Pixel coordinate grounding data
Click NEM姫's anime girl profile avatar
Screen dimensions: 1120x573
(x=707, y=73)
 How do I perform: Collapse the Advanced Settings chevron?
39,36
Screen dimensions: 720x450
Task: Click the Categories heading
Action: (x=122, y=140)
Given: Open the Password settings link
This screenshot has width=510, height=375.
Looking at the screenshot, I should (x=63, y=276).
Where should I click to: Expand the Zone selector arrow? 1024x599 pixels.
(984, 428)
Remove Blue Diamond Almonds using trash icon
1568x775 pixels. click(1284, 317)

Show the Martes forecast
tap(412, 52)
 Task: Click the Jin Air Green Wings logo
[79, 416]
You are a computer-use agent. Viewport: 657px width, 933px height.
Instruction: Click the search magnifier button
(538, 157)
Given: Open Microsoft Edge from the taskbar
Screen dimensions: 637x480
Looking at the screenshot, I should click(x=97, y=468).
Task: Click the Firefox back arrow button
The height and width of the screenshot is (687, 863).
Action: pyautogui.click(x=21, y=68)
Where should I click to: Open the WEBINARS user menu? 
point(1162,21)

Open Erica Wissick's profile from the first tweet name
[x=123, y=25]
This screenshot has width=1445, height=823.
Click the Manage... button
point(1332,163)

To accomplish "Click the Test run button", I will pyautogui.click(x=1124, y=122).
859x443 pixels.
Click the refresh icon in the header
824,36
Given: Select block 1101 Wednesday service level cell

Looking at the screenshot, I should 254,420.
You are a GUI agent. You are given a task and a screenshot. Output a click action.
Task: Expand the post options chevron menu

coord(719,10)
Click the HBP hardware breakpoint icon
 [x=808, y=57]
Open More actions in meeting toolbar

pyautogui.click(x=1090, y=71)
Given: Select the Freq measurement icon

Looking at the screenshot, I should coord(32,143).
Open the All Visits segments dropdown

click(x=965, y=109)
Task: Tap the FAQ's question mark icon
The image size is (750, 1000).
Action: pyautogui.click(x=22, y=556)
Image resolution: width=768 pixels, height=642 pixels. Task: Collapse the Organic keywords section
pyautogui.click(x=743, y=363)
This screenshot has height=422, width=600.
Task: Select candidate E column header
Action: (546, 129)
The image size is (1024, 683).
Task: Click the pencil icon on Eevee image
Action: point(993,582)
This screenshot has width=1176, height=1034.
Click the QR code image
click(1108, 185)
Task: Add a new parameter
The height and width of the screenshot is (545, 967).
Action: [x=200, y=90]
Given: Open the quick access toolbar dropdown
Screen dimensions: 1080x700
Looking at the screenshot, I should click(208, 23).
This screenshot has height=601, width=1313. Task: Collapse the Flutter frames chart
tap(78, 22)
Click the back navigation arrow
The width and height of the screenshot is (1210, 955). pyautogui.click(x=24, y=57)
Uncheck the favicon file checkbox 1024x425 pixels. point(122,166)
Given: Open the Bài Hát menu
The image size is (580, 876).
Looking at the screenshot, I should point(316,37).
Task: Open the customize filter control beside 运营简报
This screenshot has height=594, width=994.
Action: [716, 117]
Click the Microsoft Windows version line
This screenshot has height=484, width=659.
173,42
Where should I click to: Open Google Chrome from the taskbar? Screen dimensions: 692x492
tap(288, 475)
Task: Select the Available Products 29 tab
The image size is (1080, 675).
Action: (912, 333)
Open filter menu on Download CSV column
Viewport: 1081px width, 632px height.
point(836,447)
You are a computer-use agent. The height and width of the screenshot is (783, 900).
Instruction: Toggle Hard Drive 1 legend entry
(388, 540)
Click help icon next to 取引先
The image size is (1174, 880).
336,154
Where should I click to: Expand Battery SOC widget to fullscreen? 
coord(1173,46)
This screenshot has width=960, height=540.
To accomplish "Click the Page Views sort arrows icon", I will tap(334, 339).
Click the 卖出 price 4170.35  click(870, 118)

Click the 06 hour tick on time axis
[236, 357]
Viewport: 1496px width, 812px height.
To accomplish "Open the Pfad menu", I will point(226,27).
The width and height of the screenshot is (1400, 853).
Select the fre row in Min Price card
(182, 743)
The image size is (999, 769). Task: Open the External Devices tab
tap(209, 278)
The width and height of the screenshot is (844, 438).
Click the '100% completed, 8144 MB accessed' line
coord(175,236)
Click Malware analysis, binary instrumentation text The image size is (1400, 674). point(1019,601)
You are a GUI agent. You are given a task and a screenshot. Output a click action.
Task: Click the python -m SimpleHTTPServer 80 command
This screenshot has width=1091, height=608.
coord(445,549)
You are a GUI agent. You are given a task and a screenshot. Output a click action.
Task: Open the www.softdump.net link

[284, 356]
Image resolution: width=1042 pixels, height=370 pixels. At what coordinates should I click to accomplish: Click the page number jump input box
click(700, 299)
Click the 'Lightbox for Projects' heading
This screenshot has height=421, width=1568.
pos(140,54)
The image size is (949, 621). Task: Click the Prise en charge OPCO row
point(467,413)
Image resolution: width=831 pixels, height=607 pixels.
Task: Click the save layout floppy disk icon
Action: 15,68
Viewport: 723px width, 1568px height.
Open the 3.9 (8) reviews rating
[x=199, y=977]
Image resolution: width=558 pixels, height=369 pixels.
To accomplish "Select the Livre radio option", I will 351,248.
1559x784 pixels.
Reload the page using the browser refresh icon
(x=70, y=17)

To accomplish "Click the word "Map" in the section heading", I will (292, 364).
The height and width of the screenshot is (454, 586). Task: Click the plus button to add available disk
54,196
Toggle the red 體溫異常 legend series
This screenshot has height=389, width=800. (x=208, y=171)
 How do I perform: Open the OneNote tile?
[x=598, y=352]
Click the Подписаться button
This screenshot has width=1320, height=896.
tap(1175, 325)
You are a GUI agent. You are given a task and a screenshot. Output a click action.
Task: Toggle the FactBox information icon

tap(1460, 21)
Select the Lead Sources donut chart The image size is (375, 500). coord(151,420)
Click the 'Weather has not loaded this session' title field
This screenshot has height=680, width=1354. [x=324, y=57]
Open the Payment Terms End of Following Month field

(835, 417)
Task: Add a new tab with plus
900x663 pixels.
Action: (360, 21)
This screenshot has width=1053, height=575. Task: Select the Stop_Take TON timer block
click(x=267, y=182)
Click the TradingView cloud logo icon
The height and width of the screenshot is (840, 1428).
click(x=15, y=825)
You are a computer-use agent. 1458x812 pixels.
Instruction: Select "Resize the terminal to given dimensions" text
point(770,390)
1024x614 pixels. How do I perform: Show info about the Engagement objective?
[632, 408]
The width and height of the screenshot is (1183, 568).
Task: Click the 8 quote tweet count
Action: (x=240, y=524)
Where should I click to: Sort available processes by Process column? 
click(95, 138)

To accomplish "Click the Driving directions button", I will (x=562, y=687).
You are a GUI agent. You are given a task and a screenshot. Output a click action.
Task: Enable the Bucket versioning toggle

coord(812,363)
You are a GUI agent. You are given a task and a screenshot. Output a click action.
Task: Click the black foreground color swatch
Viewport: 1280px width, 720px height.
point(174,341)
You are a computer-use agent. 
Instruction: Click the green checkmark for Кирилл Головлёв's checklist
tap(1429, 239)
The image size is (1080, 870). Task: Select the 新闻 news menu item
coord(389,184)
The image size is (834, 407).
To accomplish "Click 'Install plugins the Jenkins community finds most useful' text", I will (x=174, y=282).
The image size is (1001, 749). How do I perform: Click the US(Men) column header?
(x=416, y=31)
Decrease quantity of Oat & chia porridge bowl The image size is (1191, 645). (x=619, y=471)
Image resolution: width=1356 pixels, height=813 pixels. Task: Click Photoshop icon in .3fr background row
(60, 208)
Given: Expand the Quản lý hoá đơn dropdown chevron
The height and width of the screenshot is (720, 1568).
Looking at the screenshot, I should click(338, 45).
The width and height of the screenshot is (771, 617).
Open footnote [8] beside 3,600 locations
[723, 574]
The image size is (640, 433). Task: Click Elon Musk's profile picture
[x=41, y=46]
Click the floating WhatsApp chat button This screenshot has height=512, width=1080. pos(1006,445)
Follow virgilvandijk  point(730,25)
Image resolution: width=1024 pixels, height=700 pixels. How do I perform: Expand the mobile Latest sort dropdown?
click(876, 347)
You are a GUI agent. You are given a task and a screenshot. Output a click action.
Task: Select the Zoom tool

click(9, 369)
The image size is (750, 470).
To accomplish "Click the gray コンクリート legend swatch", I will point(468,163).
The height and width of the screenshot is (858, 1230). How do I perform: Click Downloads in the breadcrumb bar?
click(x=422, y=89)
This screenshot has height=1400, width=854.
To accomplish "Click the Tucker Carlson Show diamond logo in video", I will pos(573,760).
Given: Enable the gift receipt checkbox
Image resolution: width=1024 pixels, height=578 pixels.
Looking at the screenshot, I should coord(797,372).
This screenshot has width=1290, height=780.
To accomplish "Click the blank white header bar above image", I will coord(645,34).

ACTIVITY
Taking the entries above, restate exactly those lines that fall between the line with "You are a computer-use agent. The" and the line with "Click the 'Lightbox for Projects' heading", keeping both of those lines too.

PROBLEM SOLUTION
You are a computer-use agent. The height and width of the screenshot is (783, 900).
Instruction: Toggle Hard Drive 1 legend entry
(388, 540)
Click help icon next to 取引先
The image size is (1174, 880).
336,154
Where should I click to: Expand Battery SOC widget to fullscreen? 
coord(1173,46)
This screenshot has width=960, height=540.
To accomplish "Click the Page Views sort arrows icon", I will tap(334, 339).
Click the 卖出 price 4170.35  click(870, 118)

Click the 06 hour tick on time axis
[236, 357]
Viewport: 1496px width, 812px height.
To accomplish "Open the Pfad menu", I will point(226,27).
The width and height of the screenshot is (1400, 853).
Select the fre row in Min Price card
(182, 743)
The image size is (999, 769). Task: Open the External Devices tab
tap(209, 278)
The width and height of the screenshot is (844, 438).
Click the '100% completed, 8144 MB accessed' line
coord(175,236)
Click Malware analysis, binary instrumentation text The image size is (1400, 674). point(1019,601)
You are a GUI agent. You are given a task and a screenshot. Output a click action.
Task: Click the python -m SimpleHTTPServer 80 command
This screenshot has width=1091, height=608.
coord(445,549)
You are a GUI agent. You are given a task and a screenshot. Output a click action.
Task: Open the www.softdump.net link

[284, 356]
Image resolution: width=1042 pixels, height=370 pixels. At what coordinates should I click to accomplish: Click the page number jump input box
click(700, 299)
Click the 'Lightbox for Projects' heading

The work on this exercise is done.